United States of America
August 2020; in the middle of a global pandemic, my two younger boys, my husband and I decided to temporarily move to a different area. We all arrived masked up and unaware of what lay ahead. One month and a few days into our arrival, my husband of 19/20 years at the time went back to our home country to work. Little did I know, he would be spending most days, weeks and even months there.
I found myself in this country, another culture, homeschooling, or at least attempting to for the first time in my life. Cooking, cleaning, and doing laundry were all foreign to me, as back home, my housekeeper would cheerfully perform all of these daily, routine tasks. It was her job to do so, and she did with a grateful heart.
Now set in an environment of Resort Living, I found myself alone and uneasy. Drinking would sometimes allow me to enjoy vacuuming and doing laundry. Well, to be honest, not even drinking allowed me to like doing laundry. But the other stuff, cleaning a bathroom or cooking. Slowly the drinking progressed, and nightcaps helped me fall asleep after a long day of taking the boys to school, picking them up, making breakfast, lunch, and dinner as well as packing their lunches.
Fast forward years later, and we are still here. For this new season, it is just my little one and I. My 16-year-old, I knew, would thrive alongside his father and older brother. back in our homeland. Even during my drinking days, I always sought the Lord and a true connection with him. I really did. It was my heart mostly. As my relationship with my husband drifted and became physically, emotionally, and intimately distanced in the past 2 ½ years, I learned to feel seen, valued, desired, and thought of, specifically by a male figure. I am sure this has a lot to do with my biological father-wound. Growing up with an emotionally unavailable father, who was verbally abusive, alcoholic, and drug dependent, I longed to feel accepted for who I actually was and seen. The reason for which I was probably the lead female role of all my high school plays. My father had no choice but to go and SEE his daughter.
Anyways…back to my unmet needs. Today, as I sit here writing, the Lord has removed the obsession to numb my feelings using alcohol. He has sent me a mentor, His dear child and my angel here on earth. I didn’t even know I would need her, or that I would even be here. The battle, this spiritual battle for my soul and my purpose in the Lord, has been so fierce. I mean so fierce that it brings tears to my eyes as I write. But my Lord, my heavenly Father has been so gentle, so patient, so forgiving, so compassionate, so detailed, so present!

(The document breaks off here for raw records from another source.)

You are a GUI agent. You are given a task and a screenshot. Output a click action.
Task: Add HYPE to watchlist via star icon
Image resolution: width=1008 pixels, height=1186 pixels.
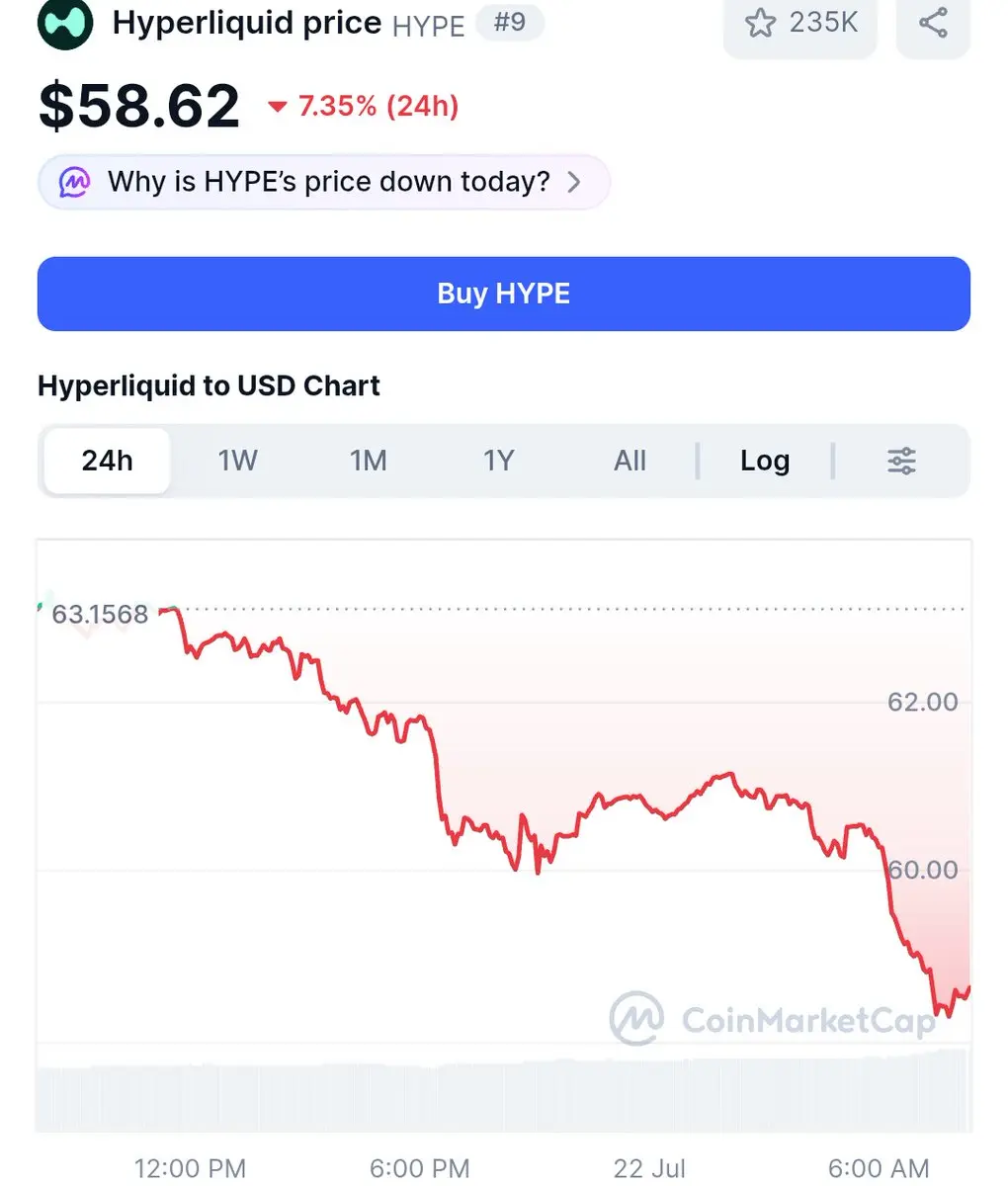point(760,23)
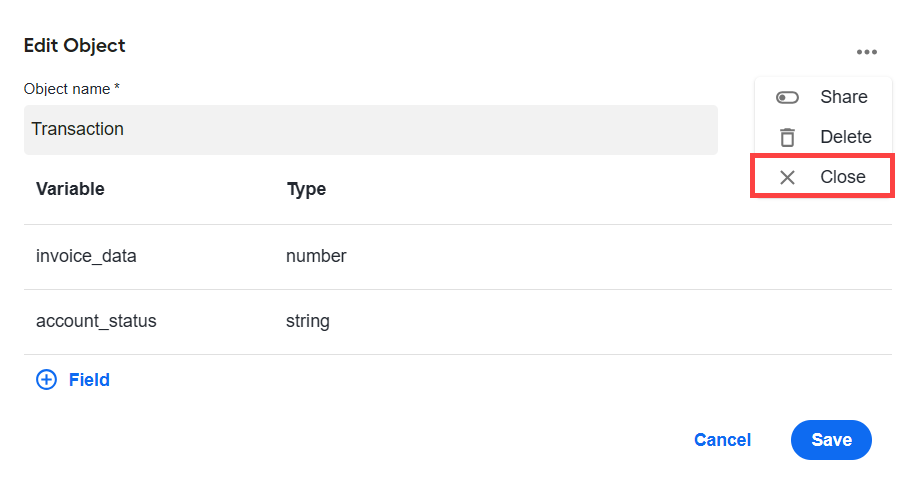Click the Edit Object dialog title
The image size is (921, 493).
pos(75,45)
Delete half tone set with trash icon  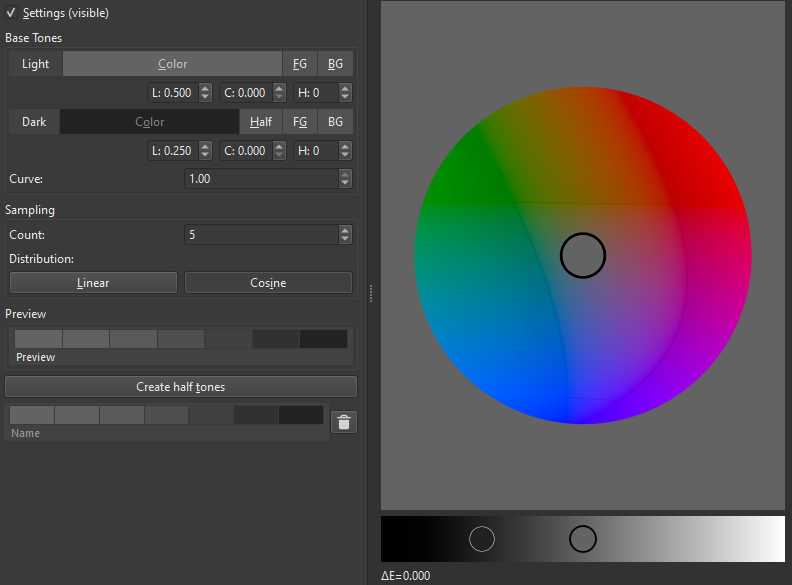pyautogui.click(x=344, y=422)
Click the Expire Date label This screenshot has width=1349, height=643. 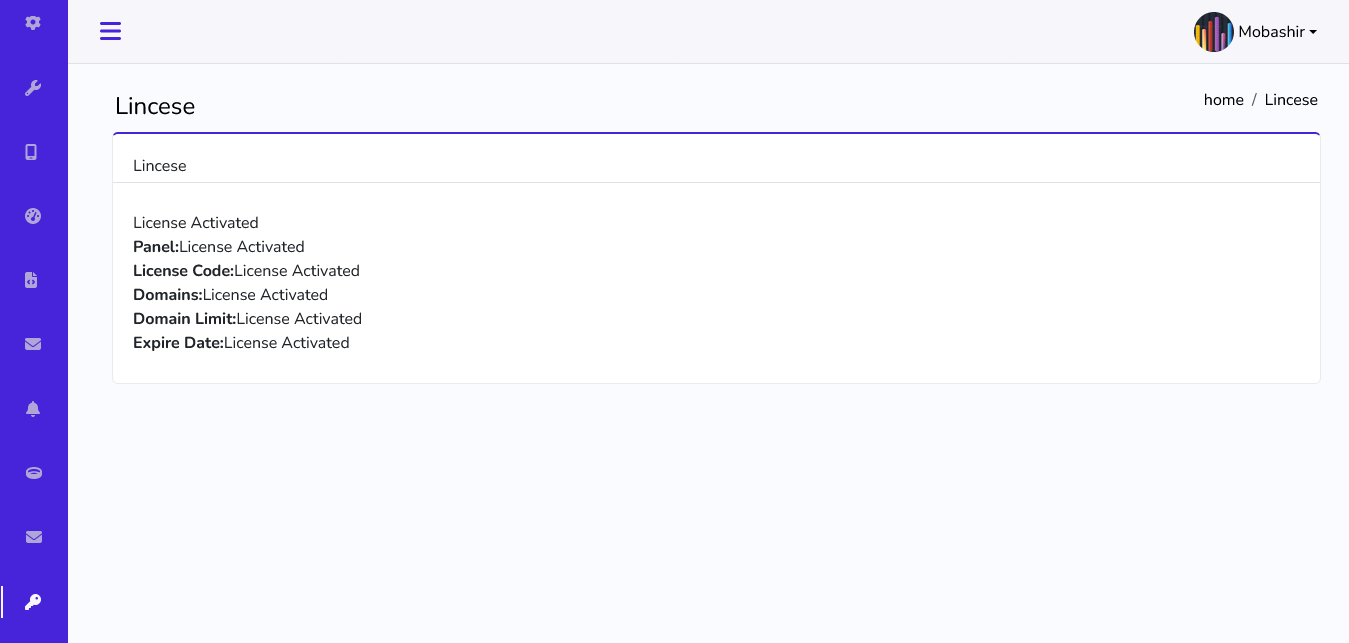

He has literally sent angels my way, spiritual warriors, Jesus-loving women into my life to see me through. I am eternally grateful.
Shirlz
South Africa
have seen a lifetime of God making what seems impossible, possible in my life.
Taking complexities in our 52-year marriage to a love that has lasted and stood the test of time.
The greatest of all God’s miracles and working in our lives, is the healing of our first-born son, Mark, from a debilitating illness.
In September 2022 he began to experience a slight blur to his right eye, coupled with excruciating pain. After rounds of CT and brain scans, hospitalization and multiple visits to a doctrine of doctors, none could give a conclusive or satisfactory explanation for his intense suffering. By December he was completely blind in the right eye, coupled with excruciating pain.
January 2, he collapsed at home from pain this time to his abdomen. He was readmitted. More tests and scans revealed a large mass on his liver. After three biopsies which revealed no cancer cells, it was presumed his prior melanoma diagnoses had returned, and he was referred to oncology. He would require 6 rounds of immunotherapy but there were no guarantees. So began endless rounds of hospital visitations and fewer answers.
My journal entry for 13 January, read: ” Last night was a disaster. My poor boy’s suffering is off the chart. I need 90,000 South African Rand this morning for his first treatment. All I have is Jesus. He is all I need.”
The struggle for his soul was a bitter one. By evening his body was wracked with pain. The maximum medication had been administered without relief. Unable to sit or lie down his emaciated body hung between the support of his brother and father … As he hung there I thought of Jesus … an image etched in my mind forever. I thought of how Jesus hung on the cross in excruciating pain for my boy … his only hope. I’d only just read: “I and the Father are One and We have come to bring salvation to this soul. He was bought at a high price, the precious blood of Christ. Stand back Satan, this soul is mine.” Hope welled up in my heart knowing the Father and the Son had come to draw my boy to salvation. Jesus draws a line in the sand that Satan may not cross, because of what Christ did on the cross – with power and authority He could claim my boy back and bring him to salvation … and He did!!!
By evening the money was paid and the precious life-giving treatment was on its way. As the sun was setting on the Sabbath, Marks best friend and a pastor friend arrived at the hospital to anoint him. Since then we’ve watched with amazement and gratitude the miracle of God’s saving grace and answer to a mothers prayer unfold, as Mark gains strength and grows in Grace. There’s nothing too hard for God. All power in heaven and earth has been given Him … united with His Father they do battle for the souls of men and woman. All we need to do is reach out in faith and touch Him.
On the 15th April he recommitted his life to God in baptism.